En horas de confusión política como estas de ahora respecto al mayor de los problemas sobre la unidad de España, las palabras del presidente del Tribunal Supremo, al afirmar que “hay que defender la Constitución cuando resulta golpeada”, resultan de una oportunidad histórica capital en la medida que la unidad de España es el más relevante de sus contenidos patrimoniales, por constituir el soporte de las libertades de los españoles como arquitectura política de nuestro Estado.

Así las cosas, la debatida oportunidad de las aproximaciones  de Pedro Sánchez a Quim Torra, presidente de la Generalidad de Cataluña, ahíto de zaherir al Estado español y a las leyes con que nos gobernamos, el pronunciamiento de Carlos Lesmes en presencia del Rey supone una objeción de fondo a la política seguida por Carlos Sánchez, presidente del Gobierno, en lo que concierne al principal problema al que, en las presentes circunstancias históricas, se enfrenta la Nación española.

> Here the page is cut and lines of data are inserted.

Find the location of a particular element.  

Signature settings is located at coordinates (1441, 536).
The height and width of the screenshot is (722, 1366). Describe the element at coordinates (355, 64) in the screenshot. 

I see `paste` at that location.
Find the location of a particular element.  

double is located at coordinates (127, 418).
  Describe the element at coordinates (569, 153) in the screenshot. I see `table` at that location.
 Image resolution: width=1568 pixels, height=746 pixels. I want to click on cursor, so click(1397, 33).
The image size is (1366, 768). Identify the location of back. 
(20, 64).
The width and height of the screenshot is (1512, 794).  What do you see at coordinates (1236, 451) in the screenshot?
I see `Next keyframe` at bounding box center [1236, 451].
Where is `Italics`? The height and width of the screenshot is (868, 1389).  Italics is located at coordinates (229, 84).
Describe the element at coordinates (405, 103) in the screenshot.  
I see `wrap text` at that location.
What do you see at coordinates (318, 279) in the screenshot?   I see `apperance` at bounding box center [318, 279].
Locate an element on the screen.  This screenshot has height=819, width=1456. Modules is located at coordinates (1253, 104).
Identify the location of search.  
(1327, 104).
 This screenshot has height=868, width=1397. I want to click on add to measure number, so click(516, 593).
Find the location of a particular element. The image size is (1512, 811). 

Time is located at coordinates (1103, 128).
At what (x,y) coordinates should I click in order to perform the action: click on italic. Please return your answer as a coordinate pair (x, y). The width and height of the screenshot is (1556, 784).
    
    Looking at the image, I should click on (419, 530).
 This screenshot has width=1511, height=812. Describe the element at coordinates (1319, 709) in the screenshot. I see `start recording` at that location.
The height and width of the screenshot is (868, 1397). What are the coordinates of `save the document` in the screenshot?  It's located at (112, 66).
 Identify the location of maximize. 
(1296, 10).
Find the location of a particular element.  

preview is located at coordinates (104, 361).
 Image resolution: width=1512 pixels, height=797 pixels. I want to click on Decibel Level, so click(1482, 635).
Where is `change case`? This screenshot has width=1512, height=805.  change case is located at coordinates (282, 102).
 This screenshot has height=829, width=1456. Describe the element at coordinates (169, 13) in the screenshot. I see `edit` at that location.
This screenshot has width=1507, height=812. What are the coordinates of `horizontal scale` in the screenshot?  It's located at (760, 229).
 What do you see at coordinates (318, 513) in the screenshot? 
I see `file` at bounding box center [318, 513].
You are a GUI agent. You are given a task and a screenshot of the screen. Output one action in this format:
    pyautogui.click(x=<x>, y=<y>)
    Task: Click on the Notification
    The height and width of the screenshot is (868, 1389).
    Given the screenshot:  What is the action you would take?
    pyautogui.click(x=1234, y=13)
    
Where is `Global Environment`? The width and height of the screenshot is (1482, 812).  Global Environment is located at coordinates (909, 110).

La práctica política seguida por el actual Gobierno en el primero de los asuntos nacionales supone, conforme la Presidencia del Poder Judicial, un derrotero de continuidad inasumible y, por lo mismo, insostenible. La responsabilidad por omisión en que se resume este conflicto de poderes, cabe entender que representa crisis institucional, del más alto nivel y orden de magnitud.